E Renato Soru? Anche il fondatore di Tiscali si dice convinto di vincere. La sua candidatura da ‘outsider’ ha preso corpo contro “l’accordo romano” Pd-M5s e la mancata celebrazione delle primarie per scegliere il o la leader della coalizione. In questo senso la sua posizione intercetta il pensiero di diversi elettori Dem che non si sentono a loro agio nell’alleanza coi “grillini”, come pure di diversi dirigenti ed eletti che hanno deciso di seguirlo nella sua corsa. Nel caso di Soru non è possibile parlare di ripercussioni a livello nazionale ma il suo mirino è puntato – oltre alle proposte programmatiche per la Sardegna – proprio sull’alleanza grillo-dem e su una “deriva” del suo ex partito, che non riconosce. Al di là dei risultati, l’ex presidente della Regione ha detto che continuerà a lavorare per costruire una forza politica sarda che si presenterà alle prossime consultazioni elettorali. In questo senso è interessante capire se in solitaria o se a un certo punto si cercheranno degli accordi con gli ex alleati, ma al momento sembra difficile: Massimo Zedda si candiderà alle primarie del centrosinistra per le Comunali cagliaritane e brucia ancora la decisione dei Progressisti di tornare nel Campo largo. Quello che pare sicuro è che la coalizione che lo ha sostenuto non rimarrà la stessa. Difficile ipotizzare un percorso comune tra indipendentisti, Rifondazione comunista e +Europa e Azione, vista la differenza profonda – per dirne solo una – sulla politica internazionale e in particolare sulla guerra in Ucraina. 

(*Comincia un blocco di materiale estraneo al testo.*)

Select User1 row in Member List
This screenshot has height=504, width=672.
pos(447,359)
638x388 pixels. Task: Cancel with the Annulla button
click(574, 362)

C’è anche Lucia Chessa, ex sindaca di Austis, la candidata outsider dei Rossomori: una candidatura di testimonianza con una lista unica, “indipendente e nuova rispetto alle altre grandi coalizioni, responsabili del disastro in cui si trova ora la Sardegna”, ha dichiarato la candidata della lista Sardigna R-esiste. Ma c’è una forza di cui tutti i candidati dovranno tenere conto e che ha la maggioranza: quella degli astensionisti. Nel 2019 l’affluenza è stata del  53,7 per cento e le previsioni dicono che per la prima volta potrebbe addirittura scendere sotto il 50. Chiunque vinca sarà eletto o eletta con i voti di una minoranza di cittadini.